Oliver Zapel (r.) mit Weltmeister Ron-Robert Zieler
Oliver Zapel (r.) mit Weltmeister Ron-Robert Zieler © HA | Thomas Jaklitsch

Beim Bundesligaclub sind sie voll des Lobes für den Praktikanten. Pressesprecher Jacob bezeichnet Zapel als „sehr angenehmen Zeitgenossen“, der sich sofort gut eingelebt habe. Der Cheftrainer, von dem Zapel in Hannover am meisten lernen soll, setzt noch einen drauf: „Mit den nahezu täglichen Fahrten von Hamburg nach Hannover und zurück betreibt er einen hohen Aufwand, zumal er ja auch noch seine Mannschaft abends trainiert. Aber gerade das dokumentiert auch seine Einstellung. Olli hat sich vom ersten Tag seines Praktikums an bei uns hervorragend integriert“, so Michael Frontzeck. „Dass man mit mir hier so umgeht, hat mich wirklich positiv überrascht“, sagt Zapel, der vom Zeugwart regelmäßig mit seiner Lieblings-Süßigkeit, Haribo-Colorados, ausgestattet wird. „Rund um die Mannschaft ist eine sehr gute Stimmung, trotz der sportlichen Situation.“

Die intensive Ausbildungs-Zeit wird auch zur Belastungsprobe für die Familie

Die Zeit, in der sich der Noch-Amateur-Trainer für eine Karriere im Fußballbereich aufstellt, ist auch eine Belastungsprobe für die Familie Zapel, wie der angehende Fußballlehrer auf der Rückfahrt aus Hannover erzählt. Gerade während der Wochen, in denen er in Hennef weilt, steht er für seinen Sohn Lennox, 7, kaum zur Verfügung und sieht auch seine Ehefrau Mirka selten. „Man denkt immer, man kriegt das alles irgendwie unter einen Hut, aber diese zehneinhalb Monate sind wirklich nicht zu unterschätzen“, sagt Zapel, der ein „latentes Gefühl von Angespanntheit“ in sich trägt. Zeit in Eichede einzusparen, komme für ihn nicht infrage. „Ich will mir auf keinen Fall nachsagen lassen, irgendetwas zu vernachlässigen“, sagt er. Videos für die Spielanalysen schneidet er vor seinen Reisen nach Hennef in der Wartehalle des Flughafens. Nebenbei kümmert er sich noch um die Aufgaben, mit denen er sein Geld verdient – Zapel ist an Start-ups beteiligt. Meistens arbeitet er dafür frühmorgens und spätabends sowie in jeder kurzen Fußball-Pause.

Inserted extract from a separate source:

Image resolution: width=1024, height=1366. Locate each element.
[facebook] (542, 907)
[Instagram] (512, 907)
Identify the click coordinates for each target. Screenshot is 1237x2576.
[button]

Zu seinem eigenen Training beim SV Eichede kommt Oliver Zapel heute zu spät. Ein Stau auf der A 1 bei Barsbüttel hält ihn auf. Dann steht er schließlich doch auf dem regennassen Rasen in Eichede und bereitet seine Mannschaft auf den Sonntag vor. Während Hannover 96 vor 50.000 Zuschauern beim 1. FC Köln antritt, ist für Zapel dann wieder Fünftliga-Alltag angesagt – mit dem Auswärtsspiel in einem 700-Einwohner-Dorf beim Tabellenletzten FC Reher/Puls.